Agréable à lire, bien documenté, le premier passe en revue les similitudes, non sans les relativiser, de notre époque et de la décennie précédant la Seconde Guerre mondiale. La spéculation financière qui a entraîné la crise de 1929 et celle des subprimes de 2008 ; la haine des « métèques » et celle des immigrés ; la France « très chrétienne » et les « Manifs pour tous » ; ou, de façon plus périlleuse, les accords de Munich entérinant l’annexion des Sudètes par Hitler, comparés à l’absence de réaction de l’Union européenne face à l’absorption de la Crimée par la Russie de Vladimir Poutine… Mais, finalement, au bout de 350 pages, on est bien en peine de savoir quel est le propos des auteurs, ou à quoi sert cette longue liste de comparaisons. Dans leur maigre conclusion – à peine deux pages – on peut d’abord lire : « La suite semble écrite » … Puis, quelques lignes plus bas : « Le scénario n’est pas encore écrit. » Ou : « De fait, si tout se ressemble, tout a changé aussi. » Aussi ? En effet ! Plus intéressant, car se plaçant dans une vraie perspective politique, est le livre de Philippe Corcuff. Tout d’abord parce qu’il s’interroge sur les limites, voire « les risques », de l’analogie historique, à partir notamment des travaux de Paul Ricœur, de Ludwig Wittgenstein et surtout du sociologue Jean-Claude Passeron, qui invite à donner « une portée à la logique comparative », c’est-à-dire sans éliminer « les dissemblances entre des phénomènes sociaux aux coordonnées temporelles et spatiales diverses ». Repérant les ressemblances entre notre époque et les années 1930 à partir des travaux d’historiens spécialistes de cette décennie, le sociologue décrypte surtout « l’humeur néoconservatrice » de notre temps. Les discours antisémites (Soral et Dieudonné) et islamophobes (Éric Zemmour), mais aussi « l’engrenage identitaire » d’un Finkielkraut ou les « perles rhétoriques » d’une Élisabeth Lévy.
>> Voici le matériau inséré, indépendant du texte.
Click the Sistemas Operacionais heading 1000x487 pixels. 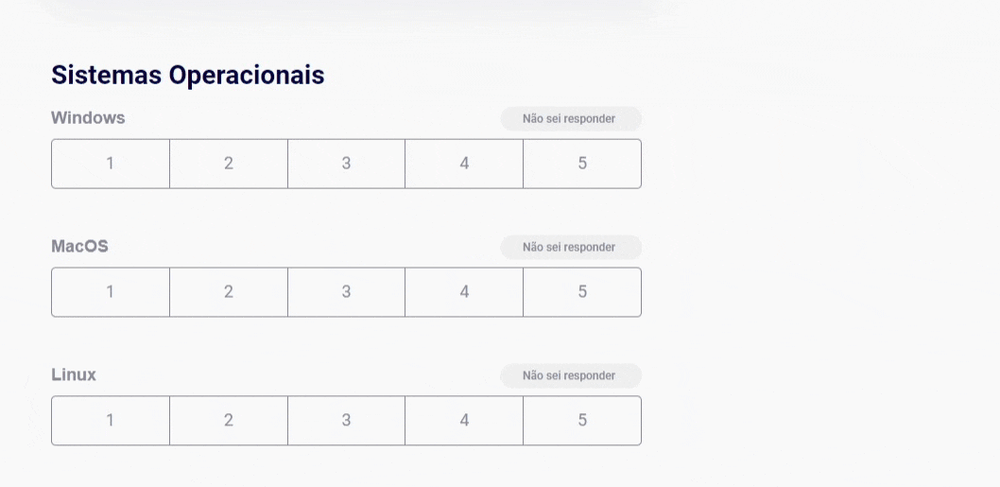pyautogui.click(x=187, y=75)
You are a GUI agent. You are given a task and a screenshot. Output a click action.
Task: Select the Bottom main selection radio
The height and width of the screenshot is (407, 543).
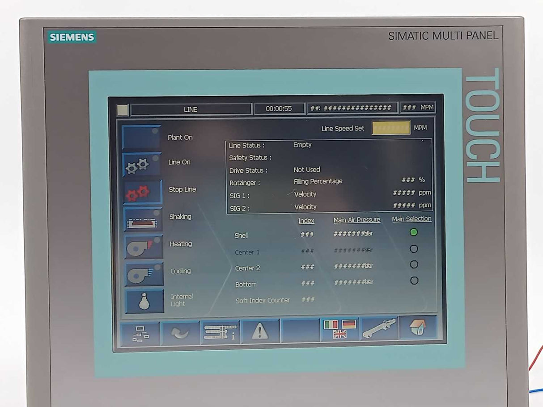tap(414, 281)
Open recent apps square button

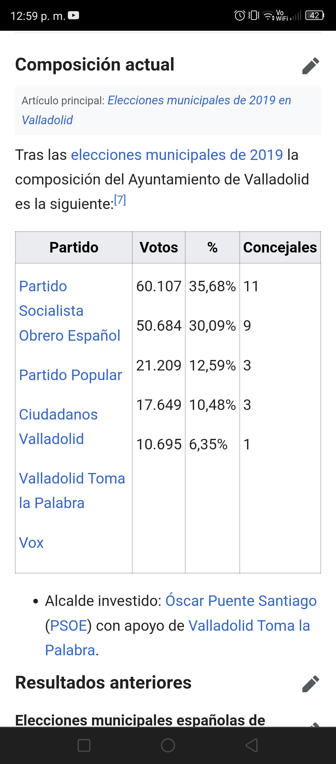84,745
Sans oublier la montée de l’extrême droite politique, avec le Front national, qualifié de « postfasciste ». Le terme n’est pas entendu comme « postérieur » au fascisme : il est employé parce que, comparé aux fascismes des années 1930, le discours du FN apparaît « républicanisé, laïcisé, davantage euphémisé dans l’expression de la xénophobie, nettement moins militarisé » .
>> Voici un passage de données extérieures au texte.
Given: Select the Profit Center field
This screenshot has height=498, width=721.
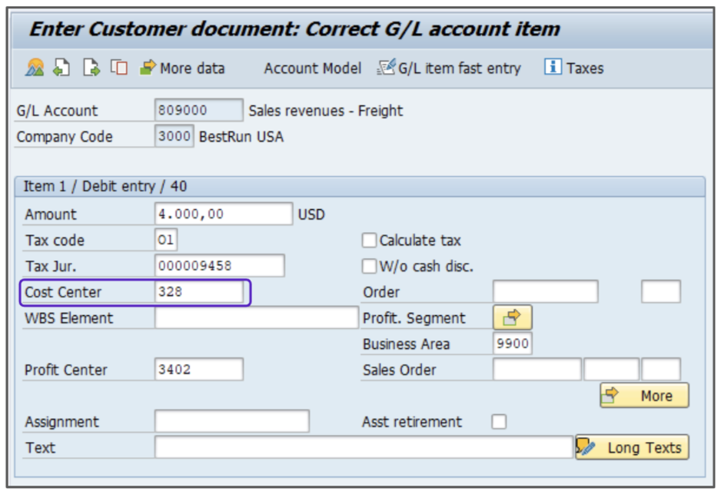Looking at the screenshot, I should pyautogui.click(x=199, y=370).
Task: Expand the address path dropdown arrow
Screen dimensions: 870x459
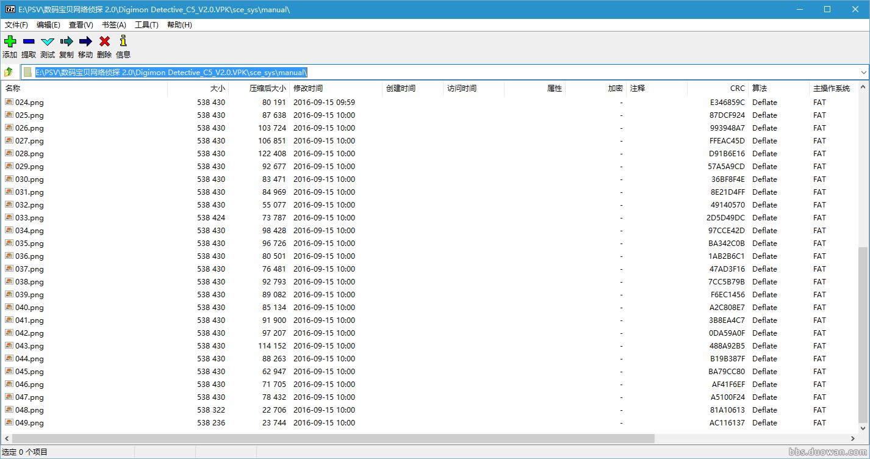Action: point(863,72)
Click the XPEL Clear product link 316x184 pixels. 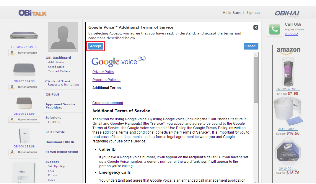288,129
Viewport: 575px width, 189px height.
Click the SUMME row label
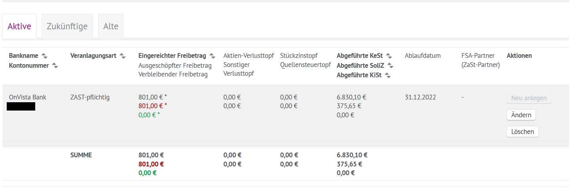(x=81, y=155)
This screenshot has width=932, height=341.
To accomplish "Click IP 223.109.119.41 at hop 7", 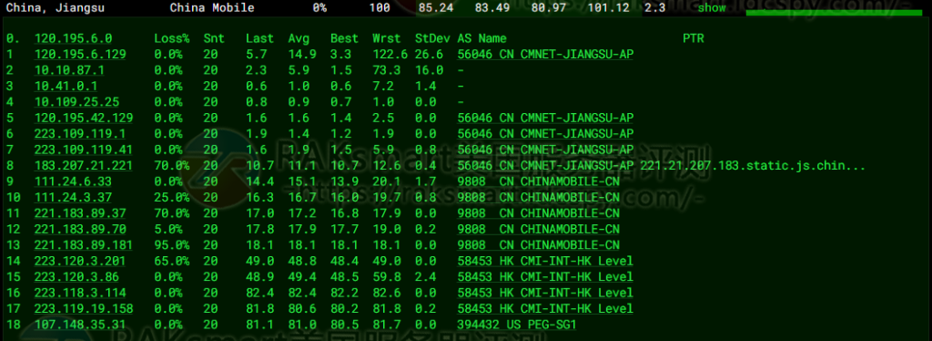I will tap(84, 150).
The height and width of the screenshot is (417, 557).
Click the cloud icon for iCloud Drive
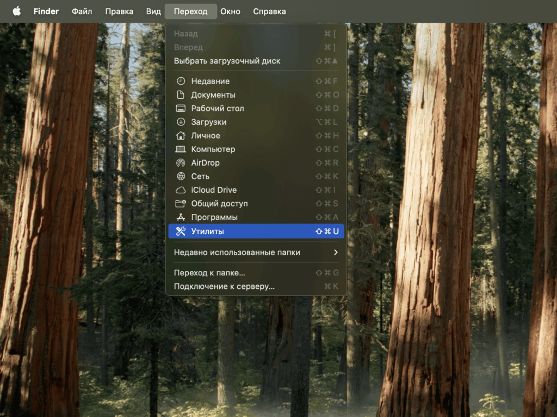click(x=181, y=190)
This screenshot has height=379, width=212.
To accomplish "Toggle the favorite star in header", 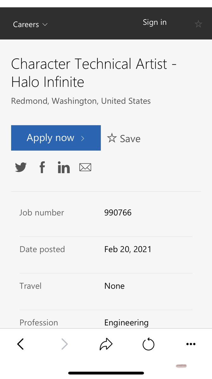I will click(198, 24).
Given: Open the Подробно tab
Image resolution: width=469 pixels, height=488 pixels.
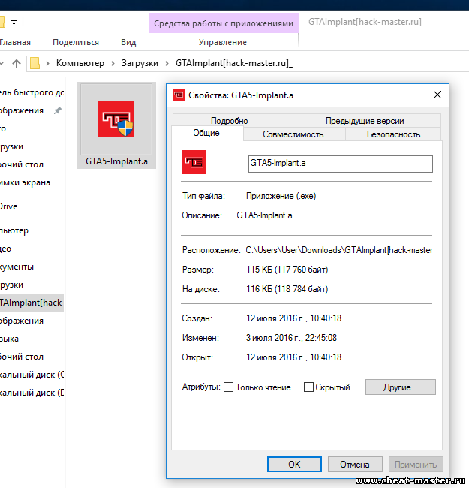Looking at the screenshot, I should (x=229, y=120).
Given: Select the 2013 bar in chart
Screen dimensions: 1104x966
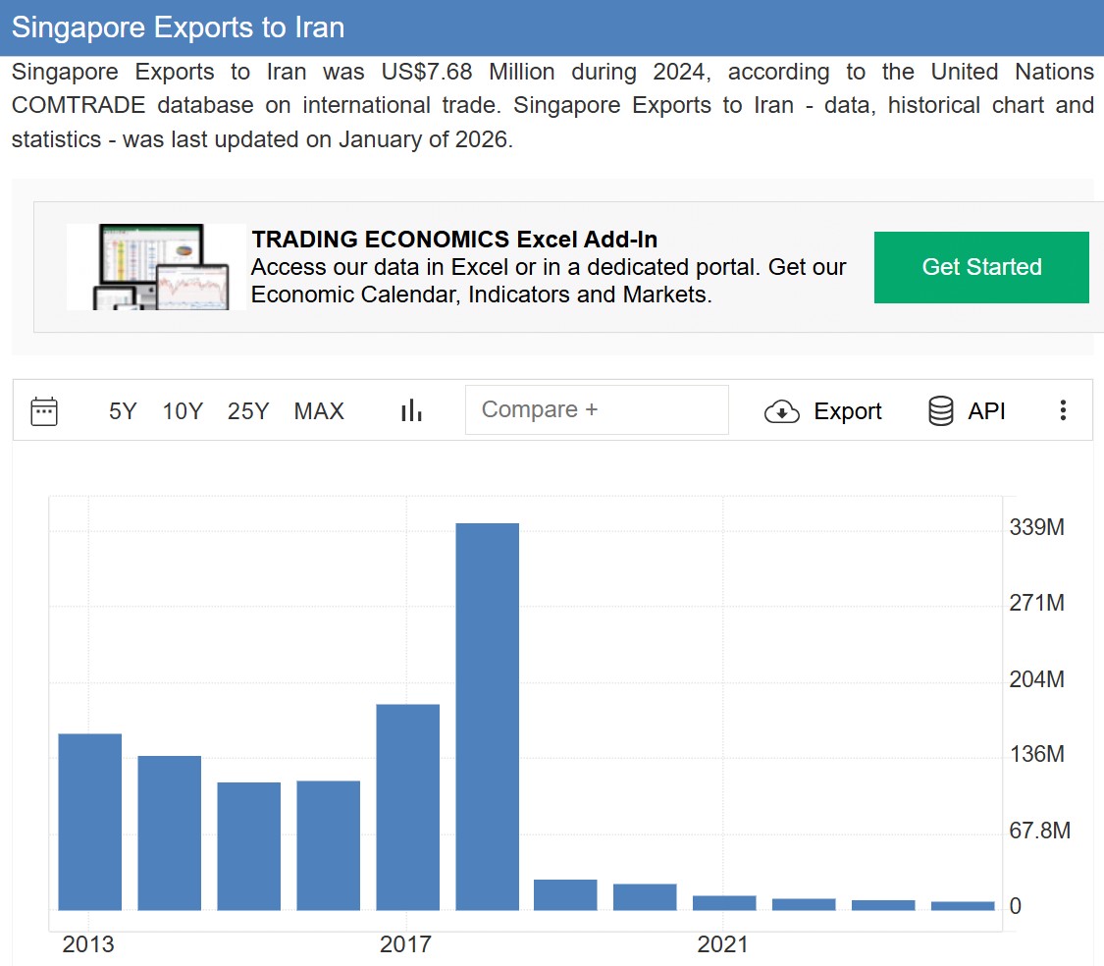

Philippe Corcuff s’intéresse surtout aux effets de cette offensive idéologique sur la gauche, dont certains pans sont gagnés par ces discours. Et de pointer les « brouillages » opérés par des auteurs comme Jean-Claude Michéa (qui oppose le « sociétal » au « social ») ou Laurent Bouvet, longtemps membre du PS, défendant une « vision essentialiste du “peuple” » … À partir de ces analyses, l’auteur trace des pistes pour combattre ce néoconservatisme si habile à s’immiscer dans les consciences. Il appelle d’abord à « opposer au clivage national/racial une version rénovée et élargie de la question sociale », qui se « nourrit » de l’inégalité des ressources économiques, culturelles, politiques, ou « des possibilités de reconnaissance ». C’est-à-dire une question sociale « alimentée par la domination de classe », mais aussi « de genre, raciale et postcoloniale, ou l’hétérosexisme ». Bref, une question sociale « qui intègre ainsi le sociétal ». En somme, Corcuff formule un appel à l’unité des revendications émancipatrices, seul moyen de contrecarrer les attaques visant à diviser les classes populaires et plongeant les gauches dans « le brouillard ».